How the Light Gets In by Louise Penny

How the Light Gets In cover

How the Light Gets In by Louise Penny was published in 2013. It’s the ninth book in a series featuring Chief Inspector Armande Gamache of the Surete of Quebec. When I got to the end of it I thought it might be the last in the series but thankfully another couple have been written since this one.

I can’t say too much about this book because I don’t want to spoil it for anyone. The words ‘just brilliant’ are what come to mind – or ‘pure dead brilliant’ in Glaswegian. It isn’t a cosy comfort read in fact it’s quite stressful as just about everyone in the Surete seems to be against Gamache. Henri his German Shepherd dog is keeping him sane it seems.

I’ve been catching up with this series after getting to it late, it was Joan of Planet Joan who recommended the books to me as a great read – how right she was. In fact I think I will be reading the books again eventually, just to get my fix of the village and its weird but somehow very human inhabitants.

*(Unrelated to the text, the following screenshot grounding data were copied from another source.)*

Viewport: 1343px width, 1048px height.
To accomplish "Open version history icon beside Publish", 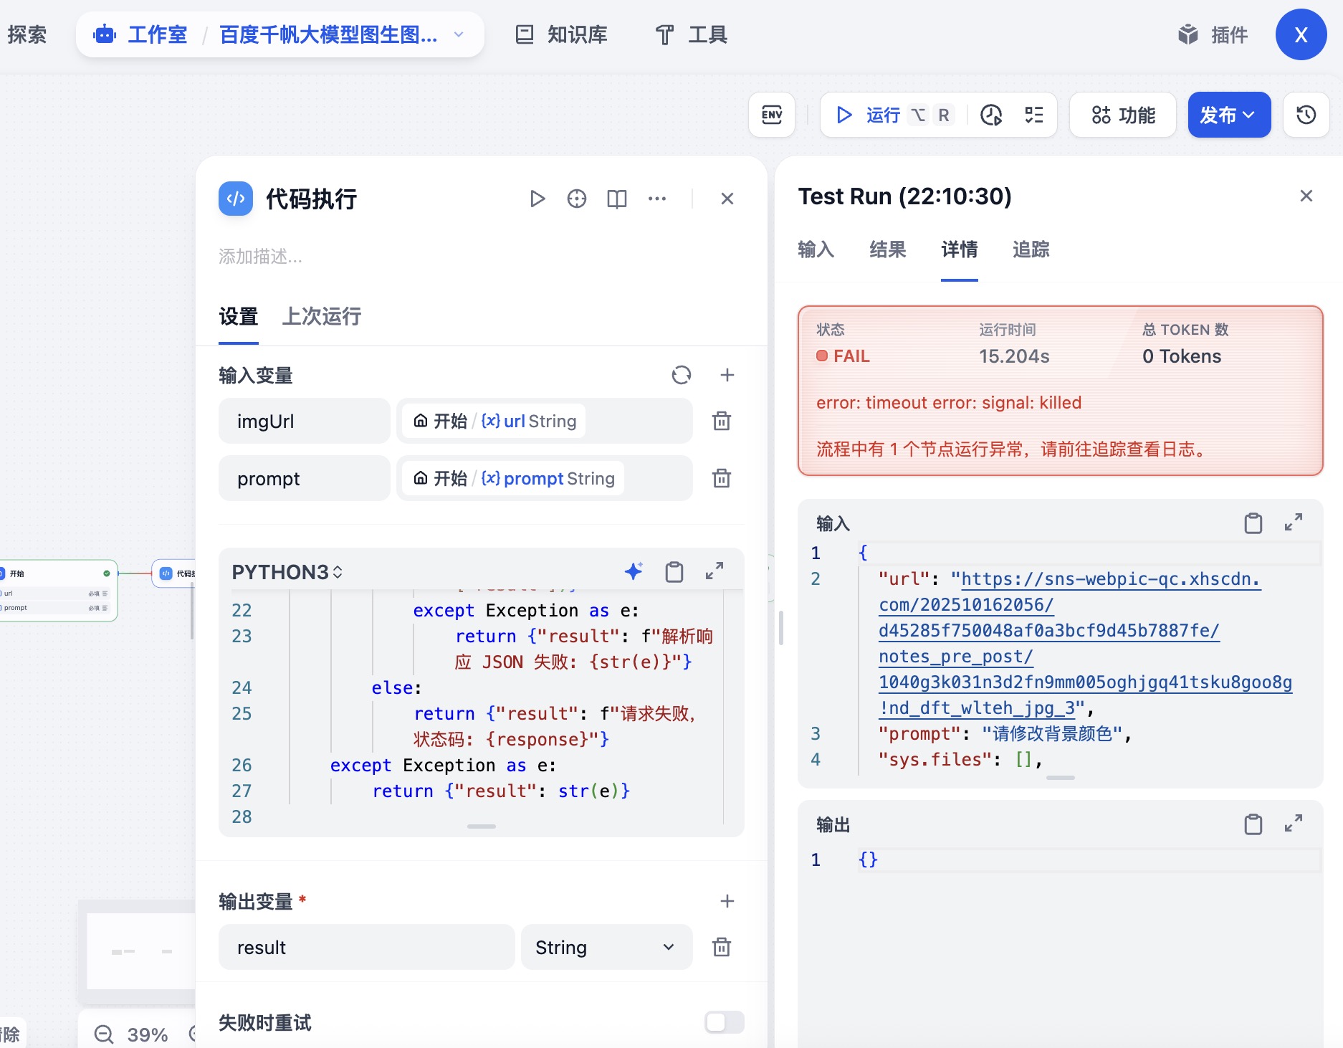I will pyautogui.click(x=1306, y=115).
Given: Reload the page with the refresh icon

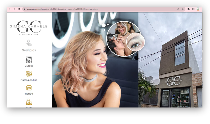Looking at the screenshot, I should (x=19, y=9).
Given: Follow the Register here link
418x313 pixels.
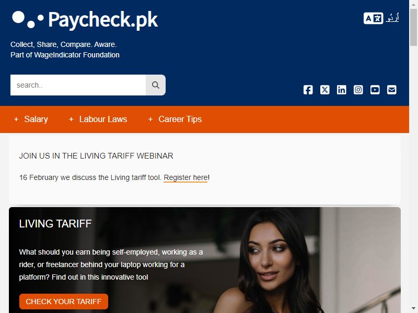Looking at the screenshot, I should (x=185, y=177).
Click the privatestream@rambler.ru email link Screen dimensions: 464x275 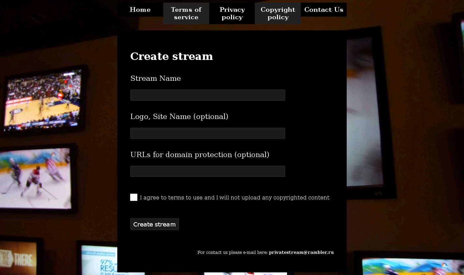(301, 252)
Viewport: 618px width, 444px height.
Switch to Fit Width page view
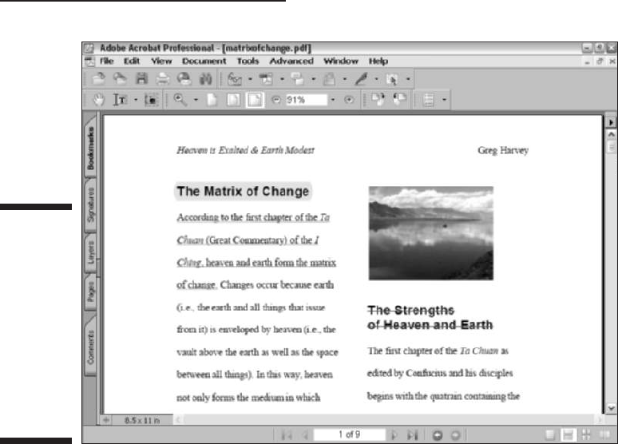[x=255, y=100]
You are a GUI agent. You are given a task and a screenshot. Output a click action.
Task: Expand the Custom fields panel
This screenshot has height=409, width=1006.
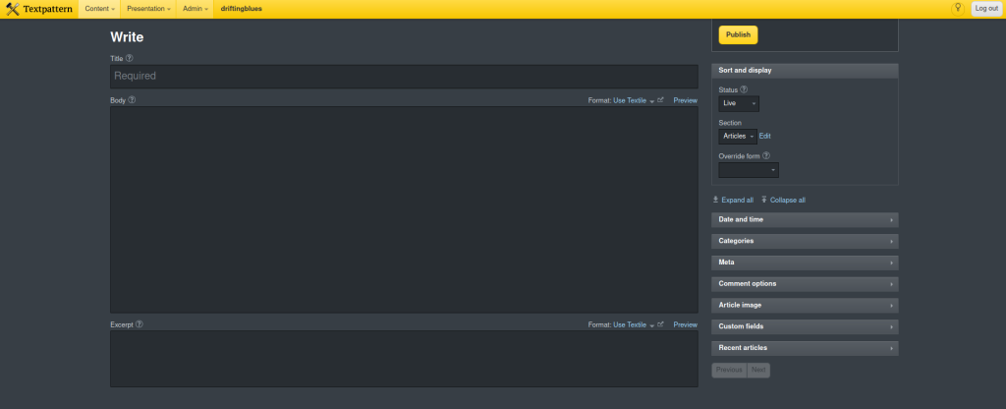805,326
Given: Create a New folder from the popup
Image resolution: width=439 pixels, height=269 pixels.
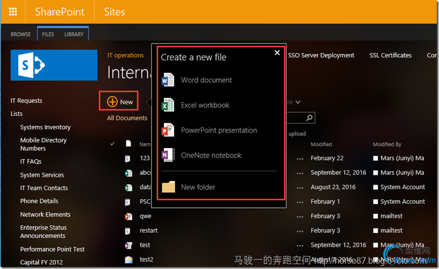Looking at the screenshot, I should (198, 187).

Louise Penny also chose to make her detective a decent chap who is very happily married, such a nice change from the usual cliche of a dysfunctional anti-social divorcee which so many other authors seem to prefer.

But it’s not just the characters and the setting which are so addictive, it’s also the twists and turns in the plot. What a page turner!

Dead Cold by Louise Penny

Dead Cold by Louise Penny is the second book in Penny’s Armand Gamache series, the setting is Three Pines which is a small village in Quebec. This book is absolutely full of twists and turns and kept me guessing right to the end, but apart from that it’s a great read all round.

Three Pines is described as something which looks like it has come alive from a Christmas card design. In fact I was thinking it’s like Brigadoon when that is exactly what the author described it as being like. This is the second Three Pines book which I’ve read and each of them has been set in freezing depths of a Canadian winter. I’m wondering if it’s ever summer in Three Pines.

Summer or Winter, I want to live there, more particularly I want to be sitting on the sofa opposite the wood-burning stove which sits in the middle of the bookshop, and going to Gabri and Olivier’s bistro for my lunch.

Anyway, the first sentence in the book tells you who is going to be murdered and by the time the deed is done I was just about cheering, because she was a truly ghastly character, a bullying egomaniac who was as shallow as they come.

But there are so many other great characters and relationships going on in the book. I particularly like Inspector Gamache and his wife, Reine-Marie, they’re very close and loving which is almost unheard of in detectives where divorced misfits seems to be the order of the day. Mind you, having said that I think that Maigret and his wife might have been a successful partnership, but it must be about 40 years since I read anything by Simenon so I’m not at all sure about that. Can anyone else remember?